■ **TASK ITEM**: Copy each line of the data below in which the word "agent" can be found.
◆ ◆ ◆ ◆ ◆ ◆ ◆
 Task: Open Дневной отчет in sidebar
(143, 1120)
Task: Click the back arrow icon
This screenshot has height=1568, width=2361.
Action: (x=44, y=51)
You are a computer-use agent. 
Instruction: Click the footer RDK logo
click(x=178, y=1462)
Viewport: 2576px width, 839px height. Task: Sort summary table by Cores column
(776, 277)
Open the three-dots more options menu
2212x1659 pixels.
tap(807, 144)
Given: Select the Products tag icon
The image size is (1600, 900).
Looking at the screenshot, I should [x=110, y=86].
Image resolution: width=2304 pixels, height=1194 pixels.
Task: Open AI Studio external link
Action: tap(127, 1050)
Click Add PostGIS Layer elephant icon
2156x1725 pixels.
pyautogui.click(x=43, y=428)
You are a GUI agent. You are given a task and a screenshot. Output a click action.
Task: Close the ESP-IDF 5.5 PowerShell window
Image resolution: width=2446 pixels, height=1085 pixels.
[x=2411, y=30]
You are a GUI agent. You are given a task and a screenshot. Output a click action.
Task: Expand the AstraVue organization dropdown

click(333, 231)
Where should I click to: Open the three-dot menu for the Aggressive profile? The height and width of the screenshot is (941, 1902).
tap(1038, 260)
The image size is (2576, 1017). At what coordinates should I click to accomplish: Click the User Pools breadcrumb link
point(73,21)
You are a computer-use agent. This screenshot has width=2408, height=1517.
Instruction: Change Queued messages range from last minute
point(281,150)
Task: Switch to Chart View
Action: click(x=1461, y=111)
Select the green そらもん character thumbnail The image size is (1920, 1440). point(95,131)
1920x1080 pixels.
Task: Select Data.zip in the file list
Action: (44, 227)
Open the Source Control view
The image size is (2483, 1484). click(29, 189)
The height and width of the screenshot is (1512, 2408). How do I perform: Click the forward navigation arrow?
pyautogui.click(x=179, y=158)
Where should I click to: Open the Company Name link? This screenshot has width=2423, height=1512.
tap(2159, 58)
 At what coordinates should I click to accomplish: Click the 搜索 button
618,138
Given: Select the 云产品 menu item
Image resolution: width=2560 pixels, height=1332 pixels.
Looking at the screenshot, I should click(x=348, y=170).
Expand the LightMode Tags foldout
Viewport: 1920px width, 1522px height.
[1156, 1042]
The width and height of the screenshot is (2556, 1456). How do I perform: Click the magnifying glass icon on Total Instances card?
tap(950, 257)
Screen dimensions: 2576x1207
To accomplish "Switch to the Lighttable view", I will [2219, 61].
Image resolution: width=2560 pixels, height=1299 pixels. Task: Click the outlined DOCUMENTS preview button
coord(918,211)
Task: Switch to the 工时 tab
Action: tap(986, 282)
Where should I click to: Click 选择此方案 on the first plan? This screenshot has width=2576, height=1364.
◆ ◆ ◆ ◆ ◆ ◆ ◆
■ **RESPONSE TO THE EXERCISE**:
You are a computer-use agent. 
You are a GUI agent. You are given a task and a screenshot. Output a click action.
You are a GUI agent. You are given a task and a screenshot. Output a click action.
You are a computer-use agent. This screenshot has width=2408, height=1517.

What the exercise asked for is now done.